◆ **Your task**:
Using the records below, give again exactly the lines from the line that contains "Where should I click to: Click the Запись" through the line that contains "You are a computer-use agent. 1800x852", both ends included, and only those.

---------- Task data

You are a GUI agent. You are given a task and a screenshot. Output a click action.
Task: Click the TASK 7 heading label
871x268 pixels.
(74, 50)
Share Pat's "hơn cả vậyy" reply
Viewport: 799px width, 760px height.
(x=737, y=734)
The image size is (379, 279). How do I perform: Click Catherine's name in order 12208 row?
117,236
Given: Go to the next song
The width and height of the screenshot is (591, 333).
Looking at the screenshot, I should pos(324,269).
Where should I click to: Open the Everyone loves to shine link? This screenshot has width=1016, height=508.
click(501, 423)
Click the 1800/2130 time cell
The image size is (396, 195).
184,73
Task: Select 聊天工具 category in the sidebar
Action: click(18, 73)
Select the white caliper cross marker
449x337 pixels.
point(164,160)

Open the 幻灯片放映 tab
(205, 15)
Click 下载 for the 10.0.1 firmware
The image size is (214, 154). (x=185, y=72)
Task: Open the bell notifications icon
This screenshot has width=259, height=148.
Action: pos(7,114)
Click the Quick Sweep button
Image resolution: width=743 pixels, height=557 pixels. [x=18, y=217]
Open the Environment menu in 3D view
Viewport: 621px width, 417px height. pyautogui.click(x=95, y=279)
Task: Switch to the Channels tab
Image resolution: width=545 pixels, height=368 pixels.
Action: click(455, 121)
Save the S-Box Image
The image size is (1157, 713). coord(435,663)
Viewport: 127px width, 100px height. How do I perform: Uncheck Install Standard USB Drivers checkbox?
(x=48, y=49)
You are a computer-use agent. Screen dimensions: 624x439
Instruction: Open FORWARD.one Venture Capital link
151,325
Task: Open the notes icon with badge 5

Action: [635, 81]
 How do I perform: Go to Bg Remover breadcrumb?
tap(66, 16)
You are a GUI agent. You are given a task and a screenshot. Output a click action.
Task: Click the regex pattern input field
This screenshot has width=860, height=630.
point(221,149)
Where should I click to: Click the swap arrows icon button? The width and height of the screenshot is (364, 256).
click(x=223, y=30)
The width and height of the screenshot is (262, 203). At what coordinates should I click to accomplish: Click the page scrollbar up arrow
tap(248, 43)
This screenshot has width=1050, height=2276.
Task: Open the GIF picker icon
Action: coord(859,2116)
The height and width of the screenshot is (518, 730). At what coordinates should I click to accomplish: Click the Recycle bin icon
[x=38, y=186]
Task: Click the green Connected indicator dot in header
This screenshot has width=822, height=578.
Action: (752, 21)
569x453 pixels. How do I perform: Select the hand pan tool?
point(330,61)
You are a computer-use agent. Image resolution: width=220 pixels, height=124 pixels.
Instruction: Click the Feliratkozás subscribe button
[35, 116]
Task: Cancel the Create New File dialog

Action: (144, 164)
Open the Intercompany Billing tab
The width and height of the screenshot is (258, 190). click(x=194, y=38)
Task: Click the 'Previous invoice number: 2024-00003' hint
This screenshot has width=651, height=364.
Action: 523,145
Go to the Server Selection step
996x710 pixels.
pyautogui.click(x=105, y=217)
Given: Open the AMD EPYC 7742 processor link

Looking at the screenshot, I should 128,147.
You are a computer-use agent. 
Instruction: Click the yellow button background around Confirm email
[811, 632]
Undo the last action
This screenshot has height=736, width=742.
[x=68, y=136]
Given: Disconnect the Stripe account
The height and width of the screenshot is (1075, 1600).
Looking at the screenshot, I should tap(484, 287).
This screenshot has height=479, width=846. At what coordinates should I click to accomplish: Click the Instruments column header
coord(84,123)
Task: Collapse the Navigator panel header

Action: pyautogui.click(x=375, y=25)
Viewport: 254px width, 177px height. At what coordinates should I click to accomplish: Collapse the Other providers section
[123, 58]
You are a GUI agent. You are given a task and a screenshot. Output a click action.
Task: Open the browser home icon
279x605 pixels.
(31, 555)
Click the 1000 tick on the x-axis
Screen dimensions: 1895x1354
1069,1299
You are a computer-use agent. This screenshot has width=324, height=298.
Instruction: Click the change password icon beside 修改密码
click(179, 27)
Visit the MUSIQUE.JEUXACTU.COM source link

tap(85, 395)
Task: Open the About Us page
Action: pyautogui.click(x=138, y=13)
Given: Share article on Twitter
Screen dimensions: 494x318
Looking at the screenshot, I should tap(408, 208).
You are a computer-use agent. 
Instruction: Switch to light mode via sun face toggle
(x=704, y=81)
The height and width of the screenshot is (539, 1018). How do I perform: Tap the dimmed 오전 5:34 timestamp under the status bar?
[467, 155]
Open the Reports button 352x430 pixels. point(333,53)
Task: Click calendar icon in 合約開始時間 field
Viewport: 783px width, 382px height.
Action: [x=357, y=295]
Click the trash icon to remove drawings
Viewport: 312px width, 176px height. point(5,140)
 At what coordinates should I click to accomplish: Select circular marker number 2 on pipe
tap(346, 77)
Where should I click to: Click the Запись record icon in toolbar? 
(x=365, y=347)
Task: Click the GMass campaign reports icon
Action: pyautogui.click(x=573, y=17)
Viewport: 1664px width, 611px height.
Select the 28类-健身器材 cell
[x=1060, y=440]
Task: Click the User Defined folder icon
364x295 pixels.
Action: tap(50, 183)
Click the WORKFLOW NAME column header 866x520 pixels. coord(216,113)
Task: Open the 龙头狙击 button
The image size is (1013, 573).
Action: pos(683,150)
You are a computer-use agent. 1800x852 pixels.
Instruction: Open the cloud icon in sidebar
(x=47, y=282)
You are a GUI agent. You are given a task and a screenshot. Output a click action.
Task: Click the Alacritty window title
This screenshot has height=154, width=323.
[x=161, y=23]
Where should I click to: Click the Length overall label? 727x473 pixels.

--------------------

◆ **Answer for the task**:
Where should I click to: Click the Запись record icon in toolbar? 
(x=365, y=347)
Task: Click the GMass campaign reports icon
Action: pyautogui.click(x=573, y=17)
Viewport: 1664px width, 611px height.
Select the 28类-健身器材 cell
[x=1060, y=440]
Task: Click the User Defined folder icon
364x295 pixels.
Action: tap(50, 183)
Click the WORKFLOW NAME column header 866x520 pixels. coord(216,113)
Task: Open the 龙头狙击 button
The image size is (1013, 573).
Action: pos(683,150)
You are a computer-use agent. 1800x852 pixels.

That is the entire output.